Pilates exercises are oriented toward functional fitness and strength. That means Pilates teaches you to move better, in a way that enhances performance and reduces the risk of injury in other activities—both when you are exercising and when performing everyday tasks, like carrying kids or raking leaves.

Strength Benefits of Pilates

Pilates is the moderate strength training aspect of a cross training program, and it also supports flexibility. Both strength and flexibility are valuable for cross trainers.

The Pilates Method is founded on core strength. Pilates mat and equipment exercises strengthen not just the outer muscles of the center of the body but also the deep, inner stabilizing muscles of the pelvis, abdomen, and back—the core muscles. Core strength supports the back and neck, promoting healthy posture and freeing the joints to allow a natural flexibility of the limbs. This kind of strength and flexibility training translates well into all kinds of other fitness activities.

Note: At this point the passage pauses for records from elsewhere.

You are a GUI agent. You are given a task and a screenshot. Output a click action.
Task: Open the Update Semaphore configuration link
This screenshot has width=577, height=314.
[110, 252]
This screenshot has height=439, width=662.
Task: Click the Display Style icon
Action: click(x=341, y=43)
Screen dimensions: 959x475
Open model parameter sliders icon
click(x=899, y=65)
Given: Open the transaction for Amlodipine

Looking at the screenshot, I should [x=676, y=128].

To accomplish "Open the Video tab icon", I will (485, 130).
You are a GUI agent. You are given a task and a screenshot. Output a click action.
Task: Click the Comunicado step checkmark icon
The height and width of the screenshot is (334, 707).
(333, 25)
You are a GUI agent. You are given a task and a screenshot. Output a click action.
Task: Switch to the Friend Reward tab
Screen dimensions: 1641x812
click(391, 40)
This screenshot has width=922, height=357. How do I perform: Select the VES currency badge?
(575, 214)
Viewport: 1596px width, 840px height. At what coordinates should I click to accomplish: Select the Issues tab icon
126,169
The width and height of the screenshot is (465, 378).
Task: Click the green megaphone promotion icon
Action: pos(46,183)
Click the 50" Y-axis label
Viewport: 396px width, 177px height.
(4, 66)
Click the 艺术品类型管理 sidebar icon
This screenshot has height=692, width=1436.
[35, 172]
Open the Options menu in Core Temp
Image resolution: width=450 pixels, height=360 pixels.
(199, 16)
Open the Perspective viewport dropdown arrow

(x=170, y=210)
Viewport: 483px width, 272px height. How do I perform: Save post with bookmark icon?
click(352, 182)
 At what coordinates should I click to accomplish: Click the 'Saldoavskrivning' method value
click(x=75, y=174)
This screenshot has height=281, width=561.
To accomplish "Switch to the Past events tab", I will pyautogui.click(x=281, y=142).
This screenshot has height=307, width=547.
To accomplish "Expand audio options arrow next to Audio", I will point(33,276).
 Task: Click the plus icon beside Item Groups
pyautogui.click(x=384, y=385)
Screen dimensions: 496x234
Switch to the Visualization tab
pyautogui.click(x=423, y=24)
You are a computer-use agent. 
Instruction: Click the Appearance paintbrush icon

Pilates mat work is a full-body workout and powerful for developing core strength. However, if you depend exclusively on Pilates for your strength training, you will need to add the resistance exercises done with large and small Pilates equipment. That will expand your options for developing strength in the limbs as well as the core, and provide the progressive resistance needed to build strength.

Many people value the long, lean-looking muscles that come from Pilates and are satisfied with the level of integrative, moderate strength training that Pilates provides. Pilates resistance training is enough to give you functional power, help build bone, and burn more calories because muscle is a calorie burner.

If you want even more strength and muscle, consider incorporating more traditional weight training. Pilates will help you weight train with better alignment, greater range of motion, and better focus.

"By adding Pilates to your cross-training, you'll improve the quality of your fitness, reduce your risk for overuse injuries and improve your climbing. Not only will you log more pitches in a single day, you'll climb them in better style," says Eric Horst, expert rock climber.

Cardio and Pilates Cross Training

Because of the health benefits of cardio training—such as strengthening the heart and lungs, reducing stress, and boosting energy levels—consider adding cardio exercises to your Pilates routine.

Interval training can be especially helpful if you are interested in weight loss. Strength training combined with cardio and a healthy diet is the best formula for weight loss, though Pilates helps weight loss with or without cardio.

Schedule Cross Training Workouts

Guidelines from the U.S. Department of Health and Human Services suggest that adults do moderate or high-intensity muscle strengthening exercise at least two days a week; Pilates would fall into the moderate category. The guidelines also suggest a minimum of two hours and 30 minutes a week of aerobic activity (cardio), in sessions of at least 10 consecutive minutes each. These are minimums. You can work up to more. To get the full benefits of Pilates, aim for three sessions a week.

Cardio and strength training are best done on different days. That way you won't be too tired to do one or the other, and your muscles get a chance to rest and repair—which is how you actually build strength and endurance. It is also a good idea to alternate the exercise intensity levels in your weekly routine. An every-other-day cardio then strength program with alternating heavy and light workouts is a good choice.